## Instructions to follow:
Extract the part of the passage on Mars travel projects below that falls between "Making sure internal" and "and colonizing Mars.", inclusive.

## Document section:
------------------------------------
The Pratt Institute's Mars Transit Habitat Concept. Credits: The Pratt Institute
Normally we spend over one third of our lives on Earth sleeping and eating. Will it be different living on a spacecraft in space? The Pratt Institute’s Mars Transit Habitat Concept is a step in the direction of eating and sleeping comfortably during our trips across the solar system and beyond.
Credits: The Pratt Institute

Making sure internal systems of all habitat systems and modules needed to ensure a successful trip to Mars are compatible and interchangeable will make the trip and life on the Red Planet easier. Design geniuses from Oklahoma State University in Stillwater are working on constructing the communications, controls and environmental systems needed to integrate NASA’s Stafford Deep Space Habitat (SDSH) and Martian Reconfiguration Habitat (ReHAB). This team has also been working on systems for NASA’s Multi-purpose Logistics Module (MPLM) and the Organics and Agricultural Sustainment Inflatable System (OASIS). All the internal systems of the individual components sent to Mars will need to be completely compatible. It will make implementation, maintenance, and repair of systems easier for astronauts heading into space and colonizing Mars. 

Eating the right amount of food during a long space journey through the solar system or to Mars is a problem for astronauts. You can’t just take along all the foodstuffs you need to ensure you get the required amount of calories and vitamins. Ingenious engineers and designers from Ohio State University in Wooster are working on perfecting previous improvements they made to NASA’s Vegetable Production System (Veggie) on the International Space Station. Presently, they’re working on eliminating air bubbles in the water column between the water reservoir and plants while keeping root oxygen levels sufficient for growth, which improves water capillary transport. They’re also evaluating the feasibility of recycling plant biomass to use as soil, which will reduce the need to launch it into space. Fresh vegetables to consume during a long space trip to Mars is a thumbs up to the team.
------------------------------------
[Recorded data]
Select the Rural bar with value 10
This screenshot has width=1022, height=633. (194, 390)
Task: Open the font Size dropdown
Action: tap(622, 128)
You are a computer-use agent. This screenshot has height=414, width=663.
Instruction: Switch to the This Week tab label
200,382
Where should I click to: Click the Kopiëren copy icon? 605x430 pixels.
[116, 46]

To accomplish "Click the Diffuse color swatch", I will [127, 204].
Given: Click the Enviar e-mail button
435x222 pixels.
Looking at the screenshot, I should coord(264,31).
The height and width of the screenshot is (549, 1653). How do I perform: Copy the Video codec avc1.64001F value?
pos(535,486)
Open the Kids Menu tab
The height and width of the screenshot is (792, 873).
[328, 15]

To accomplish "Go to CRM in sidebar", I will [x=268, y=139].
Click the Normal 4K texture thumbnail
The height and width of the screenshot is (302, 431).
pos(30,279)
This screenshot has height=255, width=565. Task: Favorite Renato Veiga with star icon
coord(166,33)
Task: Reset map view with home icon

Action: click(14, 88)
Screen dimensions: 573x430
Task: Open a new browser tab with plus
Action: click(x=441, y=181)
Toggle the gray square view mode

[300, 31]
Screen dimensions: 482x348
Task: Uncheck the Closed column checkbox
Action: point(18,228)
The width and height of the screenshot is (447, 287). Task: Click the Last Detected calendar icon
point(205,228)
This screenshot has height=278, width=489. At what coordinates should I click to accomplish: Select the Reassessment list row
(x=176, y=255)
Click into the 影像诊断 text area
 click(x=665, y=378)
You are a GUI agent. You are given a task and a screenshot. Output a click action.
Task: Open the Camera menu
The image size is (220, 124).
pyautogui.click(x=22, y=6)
------------------------------------
## Exercise output:
Making sure internal systems of all habitat systems and modules needed to ensure a successful trip to Mars are compatible and interchangeable will make the trip and life on the Red Planet easier. Design geniuses from Oklahoma State University in Stillwater are working on constructing the communications, controls and environmental systems needed to integrate NASA’s Stafford Deep Space Habitat (SDSH) and Martian Reconfiguration Habitat (ReHAB). This team has also been working on systems for NASA’s Multi-purpose Logistics Module (MPLM) and the Organics and Agricultural Sustainment Inflatable System (OASIS). All the internal systems of the individual components sent to Mars will need to be completely compatible. It will make implementation, maintenance, and repair of systems easier for astronauts heading into space and colonizing Mars.